Eighteen STEM students recently developed a cutting-edge project to be entered at the Connecticut STEM Expo in May. The students want to tell people about the ways in which they are inadvertently providing several breeding grounds for the voracious mosquito population and then provide an ingenious way for them to combat the problem.
The students are working on a “water stirring” machine that will be powered by the sun and will keep water from being still for too long.
“The product is called the Water Hornet,” said Lawlor-King. “It can be placed in bird baths, small pools or garden ponds - any type of water that would become stagnant,” she said.

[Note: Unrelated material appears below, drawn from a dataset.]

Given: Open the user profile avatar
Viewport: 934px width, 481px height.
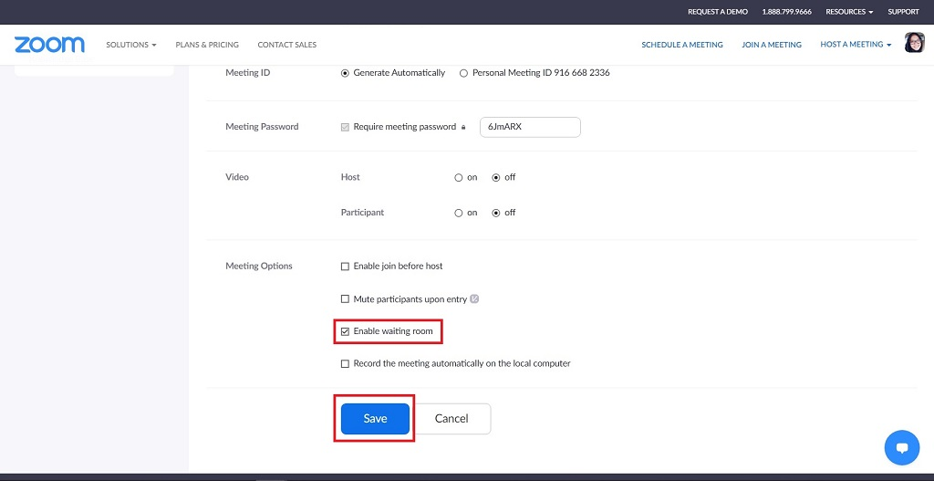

According to the STEM students’ video proposal for the project, which is viewable on www.youtube.com, “communities and homes everywhere contribute to the growth of the mosquito population without knowing it.” In their 67-second video proposal, student-narrators go on to say that, “Every bird bath and kiddy pool creates a great place for mosquitoes to lay their eggs. Mosquitoes and their diseases are a global and local issue. Our water mover is an eco-friendly solution. Our product will reduce mosquitoes by stirring the water in kiddy pools by energy produced by a natural resource… the sun.”
“We are currently working on the prototype,” said Lawlor-King. “The kids are kind of playing with motors and solar panels and trying to figure out how that produces electricity.” She is crossing her fingers that they will have a working model in early April.
Gavarinno expects that these students will go into the 10th grade STEM program next year. Eventually, EHHS will have a STEM class which runs from ninth grade to 12th grade.
Already, the students were presented with the “Most Outstanding Project Proposal” by the Expo committee. Many are eager to see if they can make the Water Hornet a reality.
“To see the kids get so passionate about this project and really take ownership of it,” said Lawlor-King, “you don’t always see that.”
“If we can get it to work, we will present it at the Expo,” she added. “Part of our presentation is to persuade the judges that this could be a real product.”